# What is required
Please transcribe only the lines from the one holding "Image resolution: width=980" through the final line of the data, both included, with no pictures.

# Stored data
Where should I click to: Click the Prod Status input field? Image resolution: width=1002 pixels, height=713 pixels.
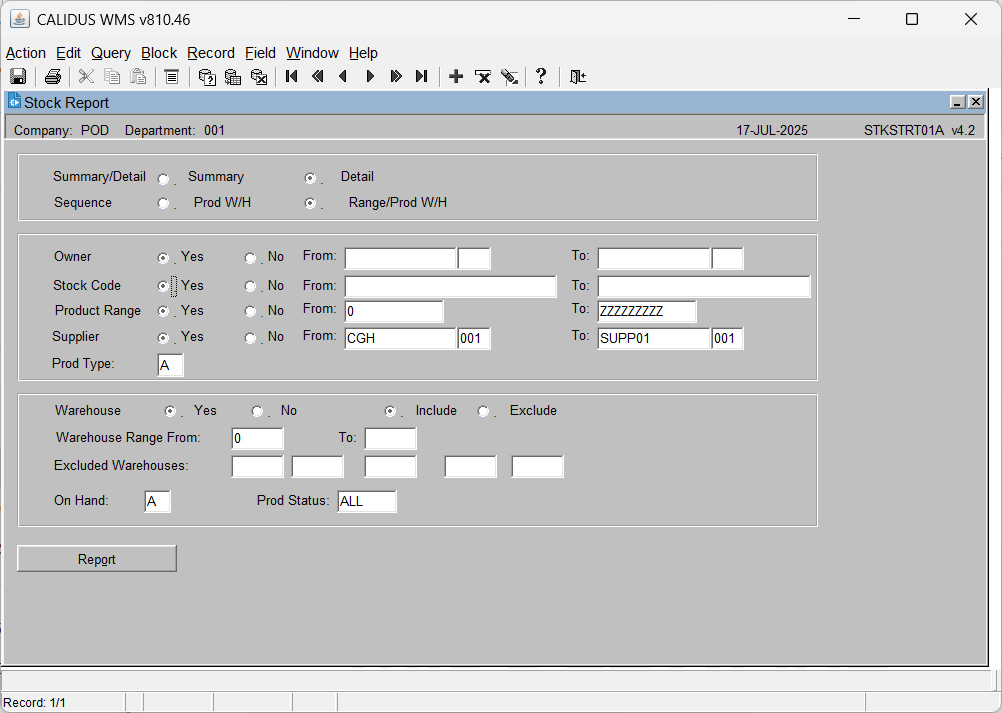(x=367, y=502)
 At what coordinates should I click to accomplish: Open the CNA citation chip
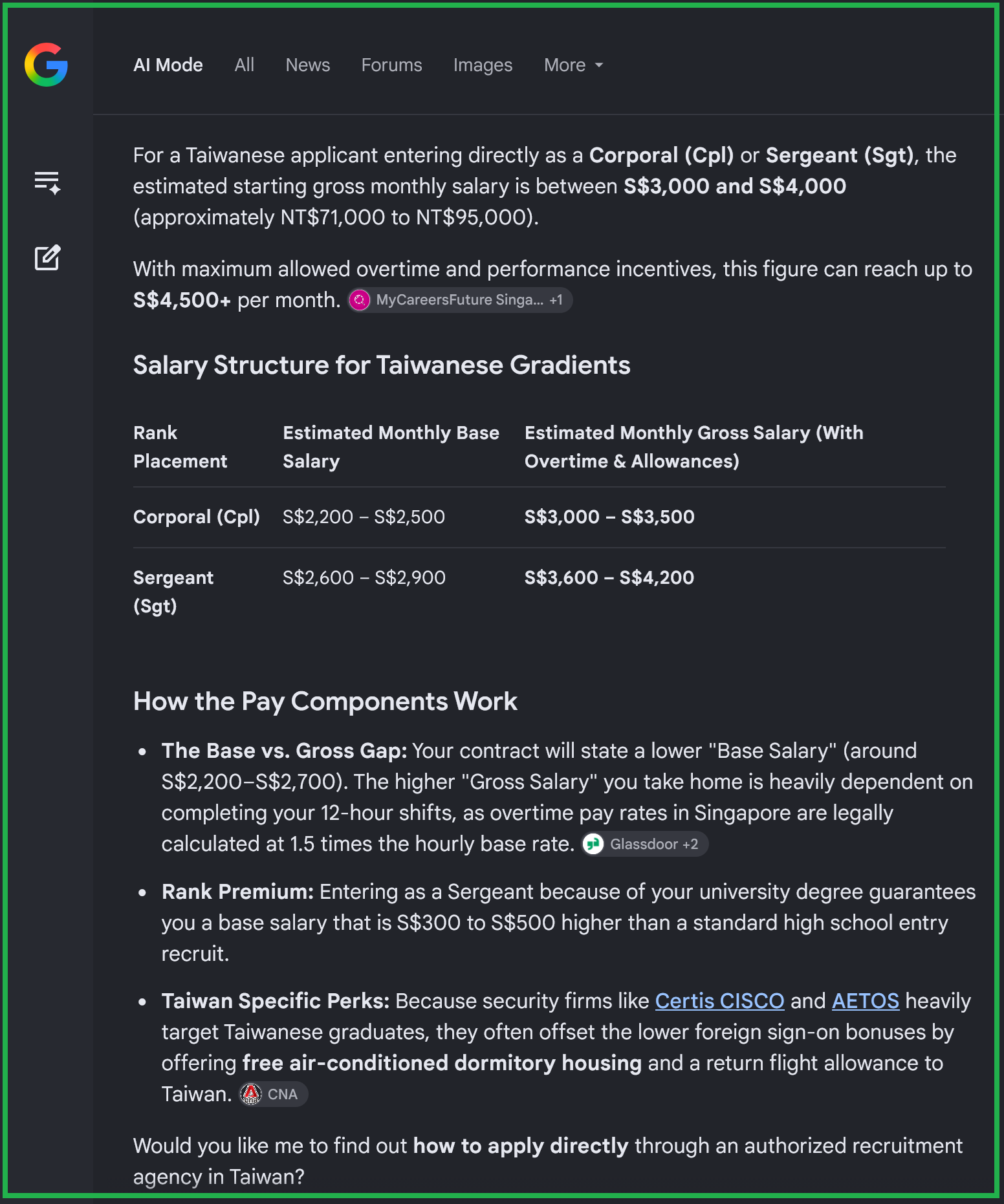(x=274, y=1094)
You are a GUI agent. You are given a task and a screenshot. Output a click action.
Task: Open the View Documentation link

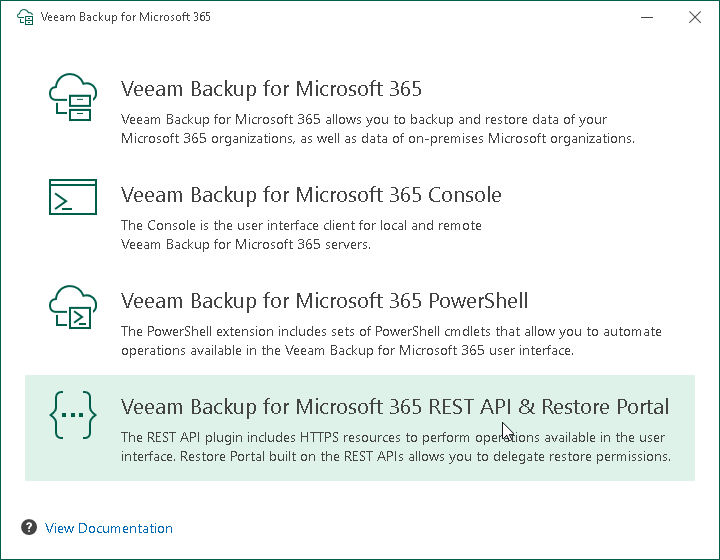point(109,528)
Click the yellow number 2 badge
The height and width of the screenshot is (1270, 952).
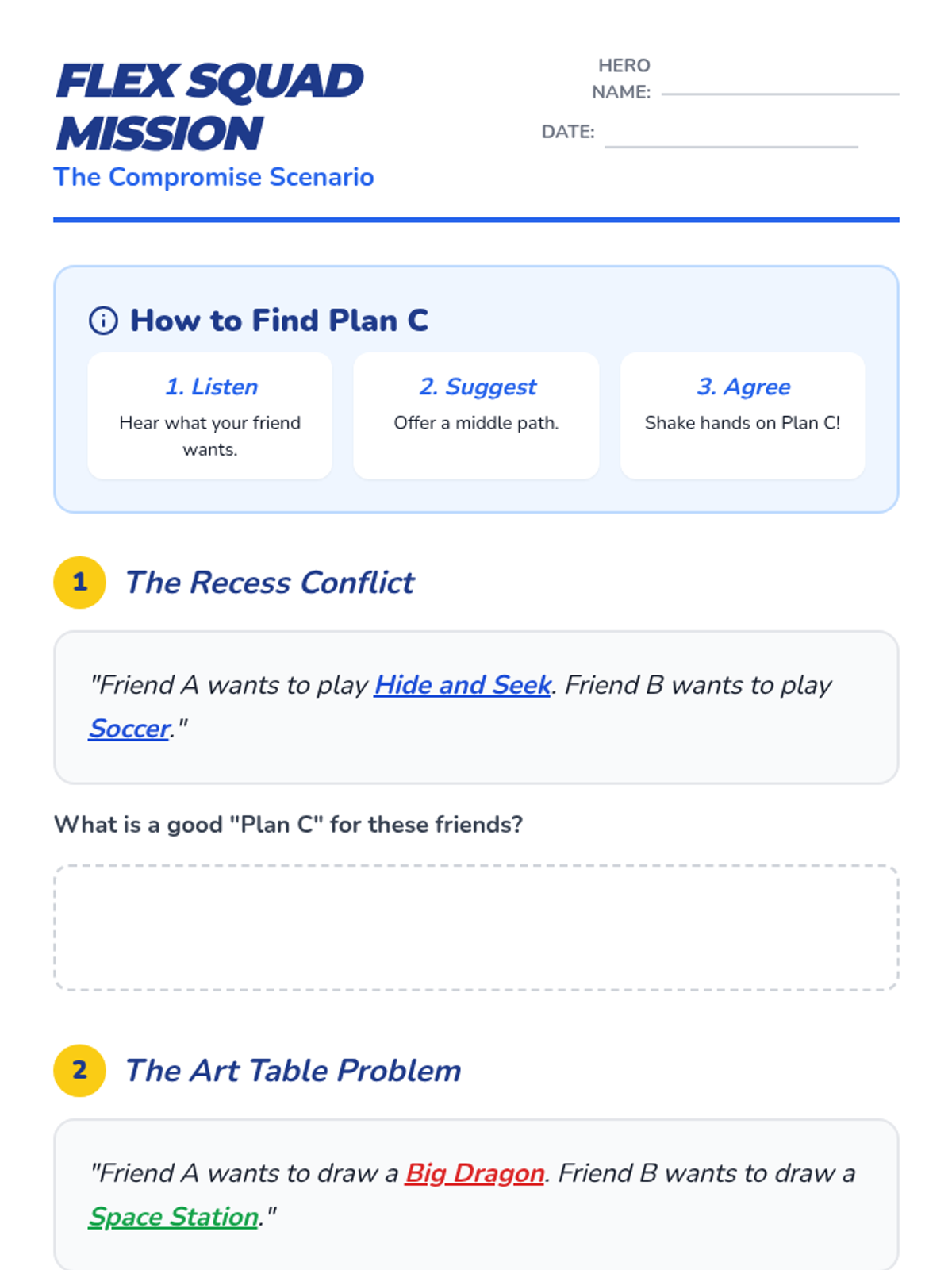pyautogui.click(x=79, y=1070)
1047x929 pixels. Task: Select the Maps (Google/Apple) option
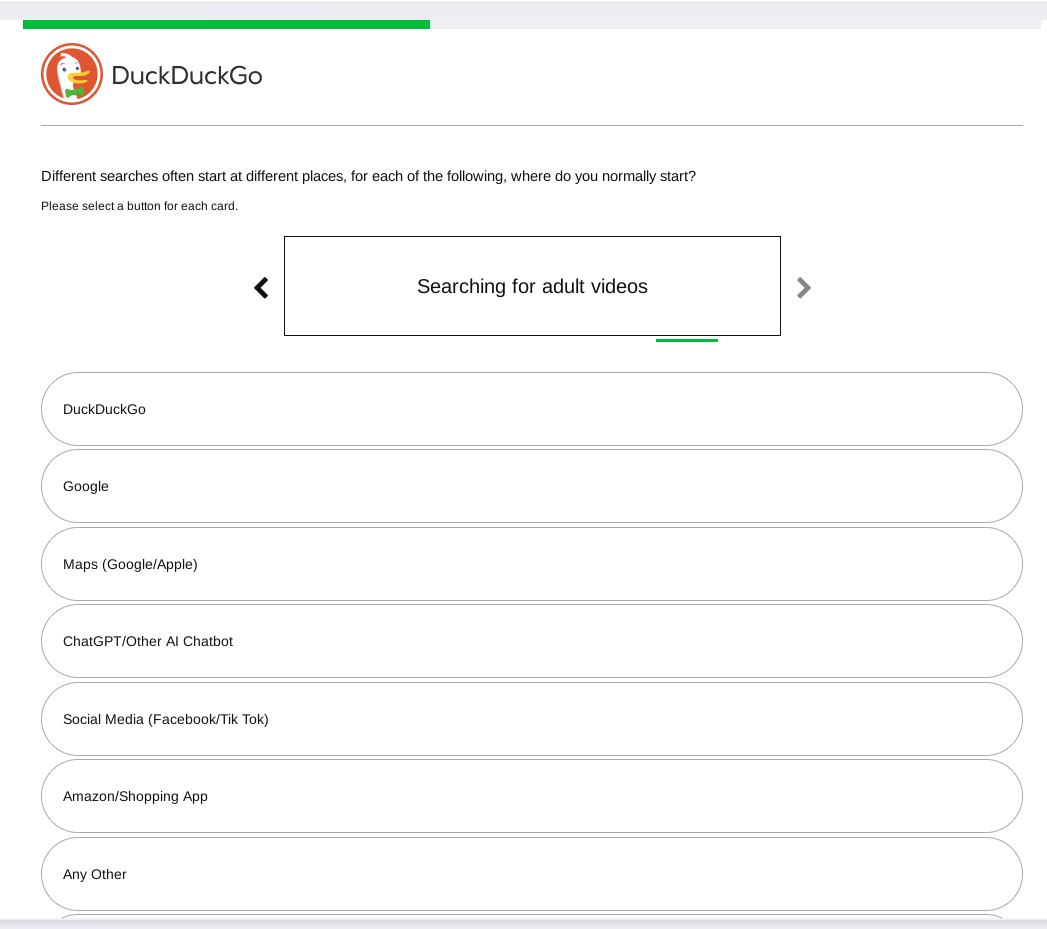click(532, 564)
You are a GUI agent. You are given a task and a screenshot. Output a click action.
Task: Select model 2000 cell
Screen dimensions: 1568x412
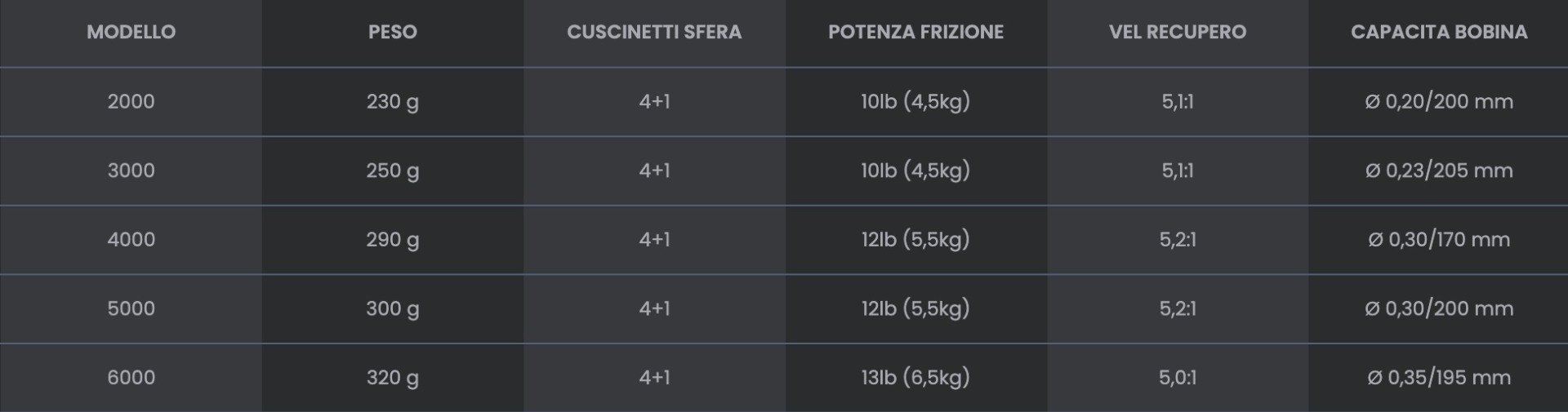click(131, 101)
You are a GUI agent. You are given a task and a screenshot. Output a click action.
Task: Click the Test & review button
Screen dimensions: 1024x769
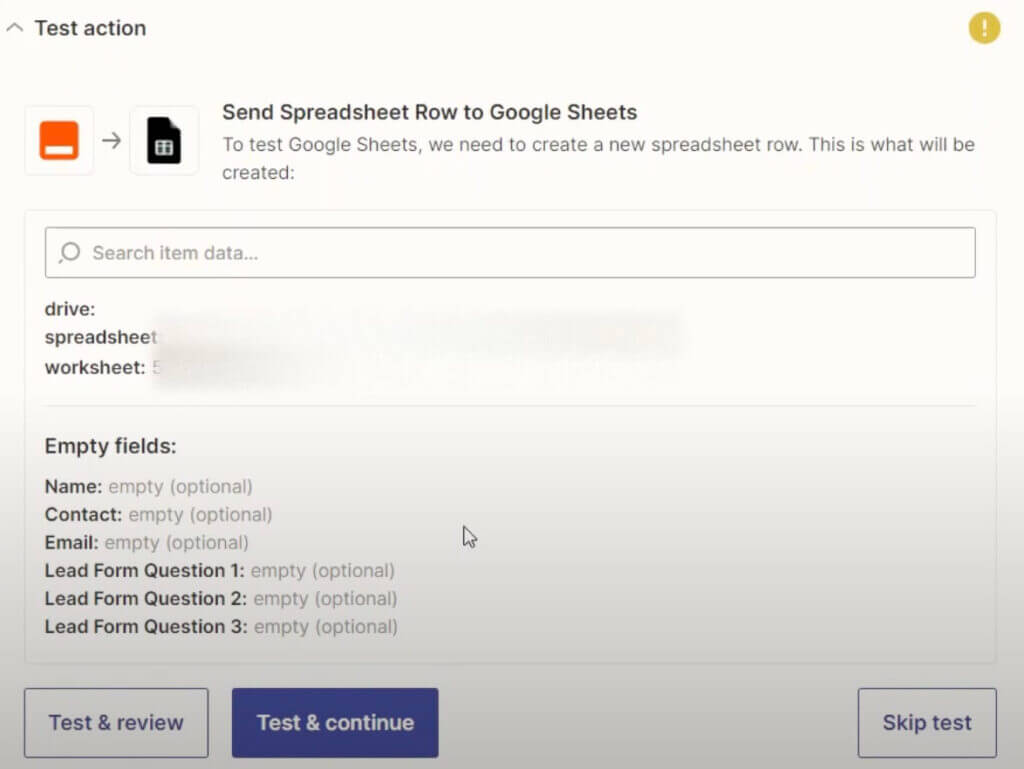point(115,722)
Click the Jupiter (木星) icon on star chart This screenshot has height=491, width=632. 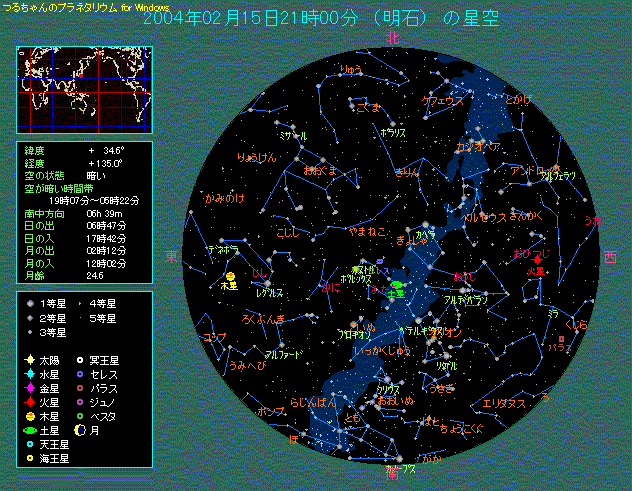(x=230, y=276)
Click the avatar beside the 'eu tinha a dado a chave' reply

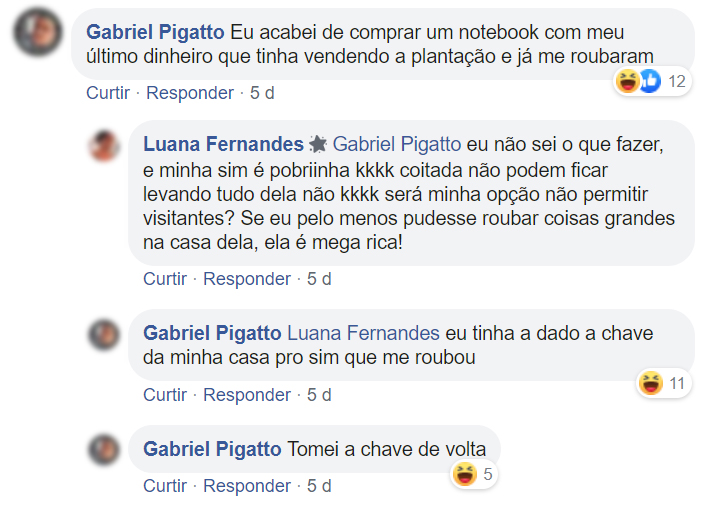click(x=104, y=334)
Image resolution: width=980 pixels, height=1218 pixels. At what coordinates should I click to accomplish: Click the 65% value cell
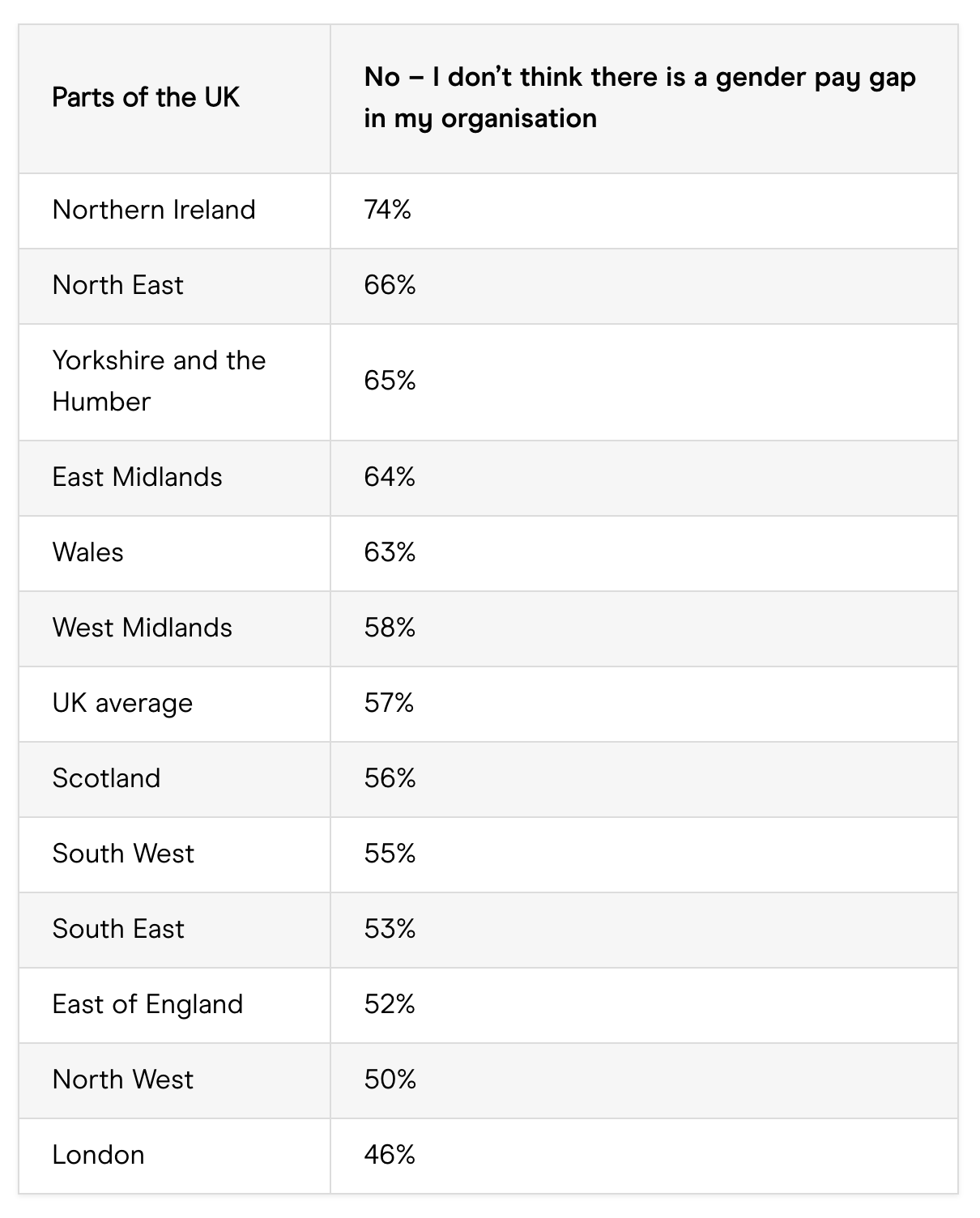[390, 381]

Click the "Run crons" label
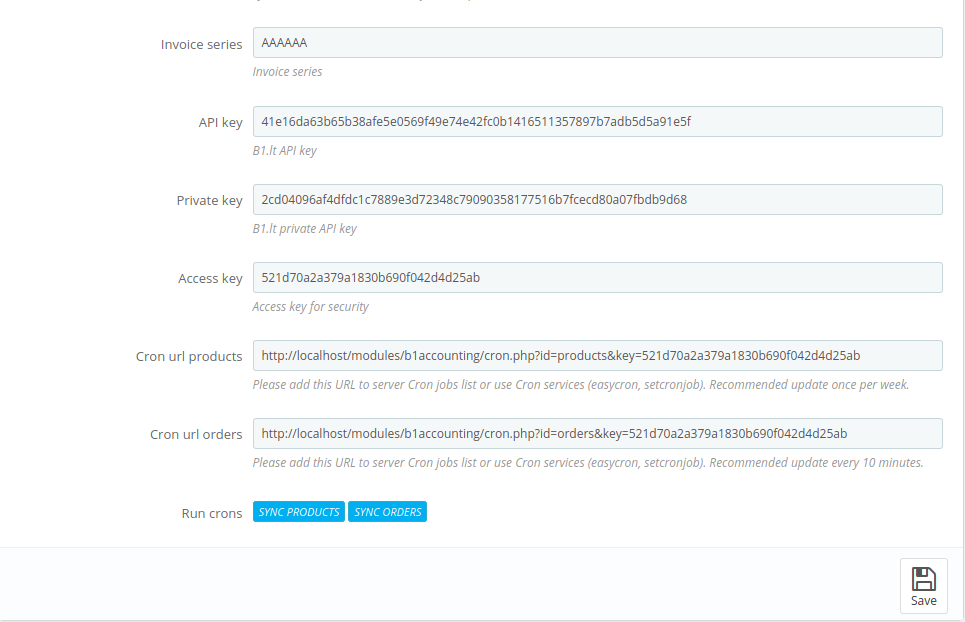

# Task solution
Image resolution: width=980 pixels, height=1218 pixels. At what coordinates should I click to accomplish: Click the 65% value cell
[390, 381]

Click the "Run crons" label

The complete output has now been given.